Ethiopian icon: Jesus heals the blind man

An Ethiopian icon: Jesus healing the blind man
All humanity is in need of healing by the power of God‘s love in Christ Jesus

Jesus was a rabbi, a teacher, but also a healer. All four canonical gospels relate stories of miraculous healings by Jesus of the blind, the lame – even the dead. In Jesus’ day, physical illness was regarded as God’s curse, as punishment for misdeeds. Sick people were regarded as sinners. The more serious their illness, it was thought, the more serious their sin. Nothing was more powerful as a symbol of Jesus’ divine mission than healings wrought through him by the power of God.

Healing the sick, moreover, was how Jesus’ fame spread; indeed, crowds of people clamoring for healing forced him into the countryside where he might also get on with the primary task of proclaiming the gospel: “The time is fulfilled, and the kingdom of God has come near; repent, and believe in the good news.” (Mark 1.15)

Jesus repudiated the common view that sinners were cursed beyond redemption. He declared that those he healed were not sick because of sin but so God’s love might be revealed. (John 9.1-8) His message was that, physically ill or not, all humanity is in need of healing by the power of God, which is love – the power by which all things are called into being and by which all existence is sustained. Jesus called his generation to turn to God in faith so that every kind of brokenness might be healed, whether one was lame or “poor in spirit.” (Matthew 5.3)

A word about miracles: They are something to be seen not explained, according to the term itself.
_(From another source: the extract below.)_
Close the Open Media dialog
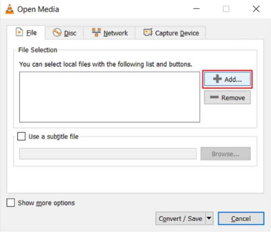(x=256, y=9)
We believe Jesus healed by the power of God in response to faith. We believe his apostles healed in the same way, according to Christian scripture. Healing is integral to the story of Christianity. How God heals is irrelevant to our belief that God heals by the power of love in response to faith, our willingness to let God love us. Historically, it has always been mischievous for Christians to explain miraculous healing, because it means trying to explain the mind of God, which is incomprehensible. Ironically, we become irrational in our attempts to rationalize the miraculous, because we eventually turn to trying to explain why God doesn’t heal in ways consistent with our idea of wholeness. In essence, such “reasoning” turns us away from Jesus, whose path was always marked in prayer by “thy will be done.” We are called to rejoice in our healing, not to explain it; moreover, we discover in faith that all who turn to God are healed in one way or another.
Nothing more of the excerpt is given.